According to these standards, the duty for the Agricultural Marketing Fund is a constitutionally impermissible special levy because there is no justifying connection between group homogeneity and factual proximity on the one hand and a special responsibility of those liable to make payment for providing the funding for the exercise of the function on the other hand.

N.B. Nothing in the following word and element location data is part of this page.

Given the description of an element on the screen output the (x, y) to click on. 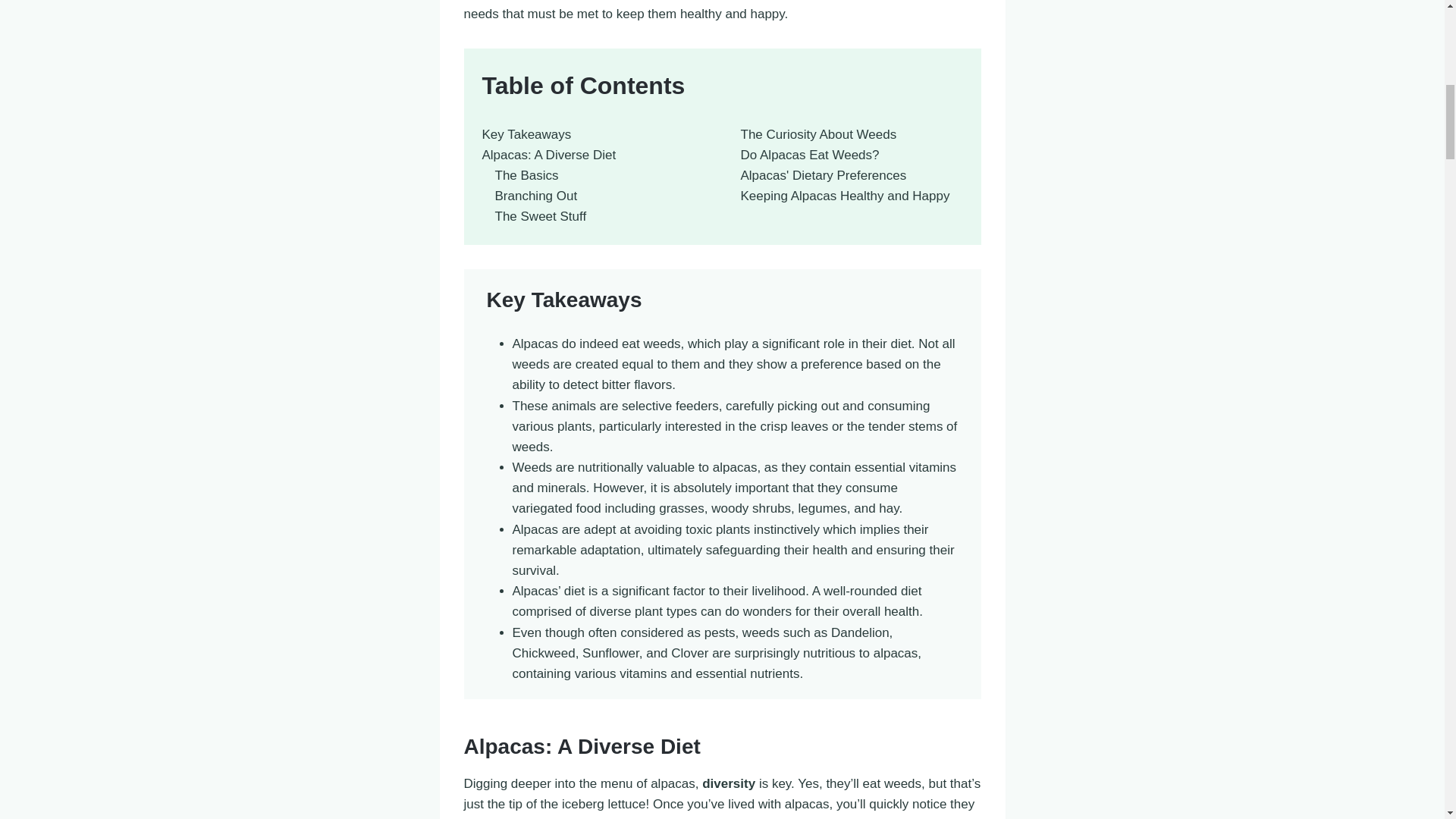
Do Alpacas Eat Weeds? (809, 155)
Keeping Alpacas Healthy and Happy (844, 196)
Alpacas: A Diverse Diet (548, 155)
Alpacas' Dietary Preferences (822, 175)
The Sweet Stuff (540, 216)
The Curiosity About Weeds (817, 134)
The Basics (526, 175)
Key Takeaways (526, 134)
Branching Out (535, 196)
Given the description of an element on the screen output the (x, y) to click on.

This duty is not a special levy which takes up the idea of causation when special burdens are attributed to those liable to make payment and which finds its justification in a responsibility for the consequences of group-specific circumstances or behaviour. Instead, it is a promotion measure which is carried out compulsorily, the funding of which is imposed on the group of those liable to make payment only for reasons of a benefit which the legislature has intended for this group. Here, the state actively intervenes in the economic system on the basis of the Agricultural Marketing Fund Act through promotion measures which it justifies by giving economic policy reasons; it assigns the need for funding, which arises from these measures in the first place, to the businesses that are burdened with the duty to make payment. From the perspective of those liable to make payment, this financial burden arising from the state's exercising of functions that takes the place of individual entrepreneurial activities as the result of a sovereign decision appears not only as a special burden that must be paid in addition to taxes and which requires justification, but also as a curtailment of their entrepreneurial freedom, which is protected by Article 12.1 of the Basic Law, and it requires specific justification also in this respect. The freedom-restricting nature of the duty becomes especially apparent as regards the advertisement campaigns for agriculture-based products, which are the focus of activities pursued under the Agricultural Marketing Fund Act, as the financial burden which such advertisement campaigns constitute can also be regarded as a curtailment of the enterprise's own advertising budget.

Constitutionally permissible agricultural and food policy objectives and possible positive effects of state advertising measures for a specific branch of industry are not alone sufficient for establishing a tangible benefit for the group which would justify funding by special levies instead of tax funding. This also applies because no sufficient indications exist for the assumption of an added value in case of state-organised advertising as compared to privately organised advertising. If a responsibility for providing funding on the part of those liable to make payment can virtually exclusively be justified with a view to the objective and the effect of state-organised promotion measures for the burdened group, stricter requirements exist as regards the use for the benefit of the group. There must be an evident benefit for the group. It is true that this can be the case if state-organised promotion measures are necessary for averting, or compensating for, considerable impairments or special disadvantages, for instance also those which arise in transnational competition. Such a justification, which initially was essential for the Agricultural Marketing Fund Act, has been missing at any rate since 2002, the year under dispute in the original proceedings.

Whilst the Federal Constitutional Court's decision passed in 1990 could still justifiably assume the existence of disadvantages in intra- Community competition that had to be averted, the situation of the German farming and food industry has since stabilised so markedly that a necessity of averting considerable impairments of the competitiveness of the German farming and food industry is now out of the question.